Which samples to use based on minimum library size
I have decided which aligner to use, but before I begin that step, I need to determine which samples have made the cut based on the read trimming and QC.
For example, the range of number of reads per sample for the Acer CCC samples varies widely.
From memory, I remember something about 5 million total reads being a good baseline. Let me look at some coral papers that have been published recently and see if there is a consensus.
This Illumina article states that the minimum number may be 5 million reads per sample, however it depends on the species too and what has been published for that species. (https://knowledge.illumina.com/library-preparation/rna-library-prep/library-preparation-rna-library-prep-reference_material-list/000001243)

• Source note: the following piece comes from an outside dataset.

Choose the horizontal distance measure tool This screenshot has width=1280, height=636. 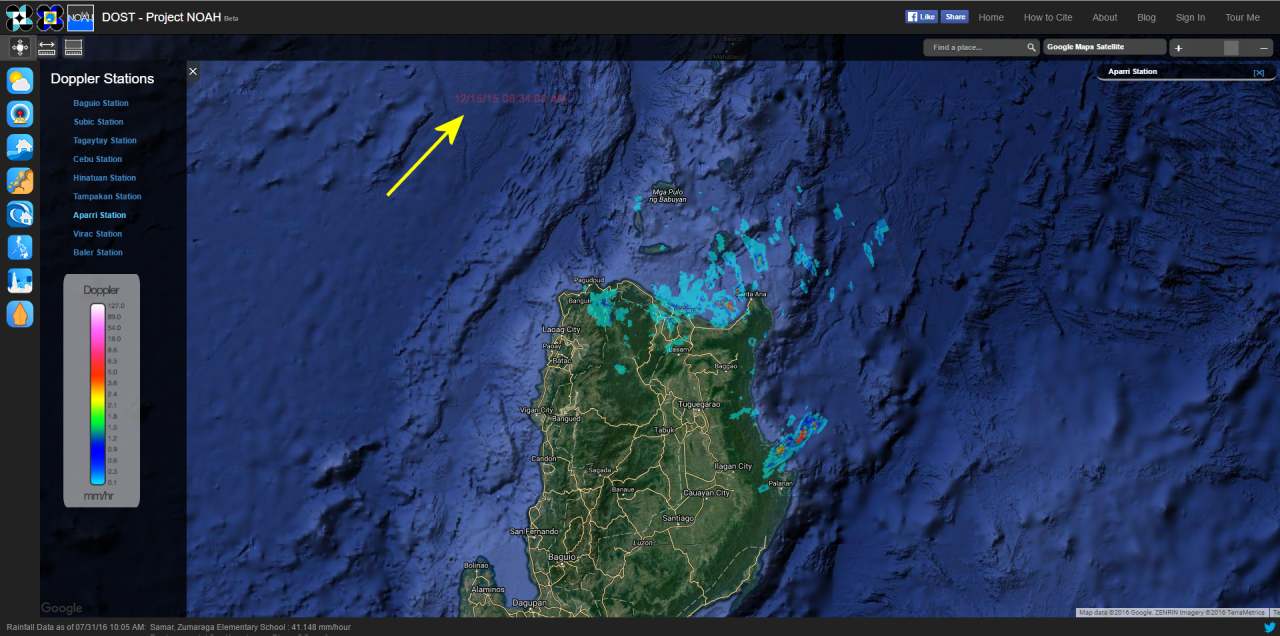pos(47,47)
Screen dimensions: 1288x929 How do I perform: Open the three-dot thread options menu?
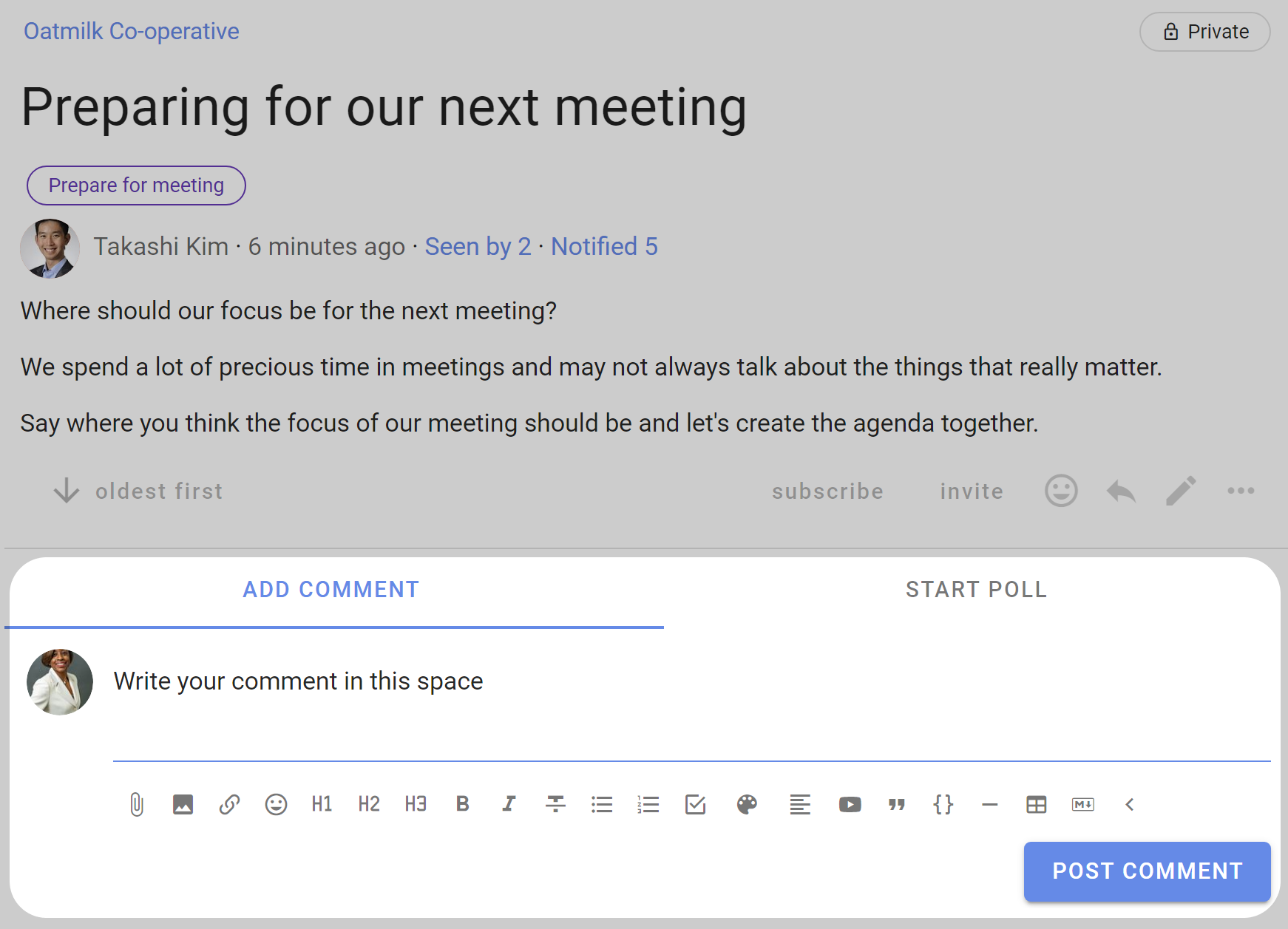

I found this “best practices for RNA-seq” doc from the ENCODE project which I thought was helpful because it gave specific numbers for things: https://www.encodeproject.org/documents/91494746-0ffe-4931-b219-a09802ce1cfa/@@download/attachment/RNA_standards_v1_2011_May.pdf
Note that it is tailored to the human genome specifically though, so some of the numbers may be more strict than what would be necessary for a coral genome.
Coral papers
- Traylor-Knowles et al. 2021: 2 million reads per sample
- Young et al. 2020: average of 10 million reads per sample
- Libro et al. 2013: 4 ± 1 M reads per sample
- Savary et al 2020: ∼2 billion paired reads (PE-150) with 22,263,882 ± 7,159,826 paired reads/sample (mean ± SD)
- Helmkampf et al. 2018: 17–42 million
I think I can get away with a 2 million read cutoff.
For Acer CCC, this removes samples 1088, 1100, and 2264 from the analysis.
For temperature variability, this removes samples Pcli-011, Pcli-045, Pcli-058, Pcli-064, Pcli-066, Pcli-069, Pcli-114, and Pcli-132.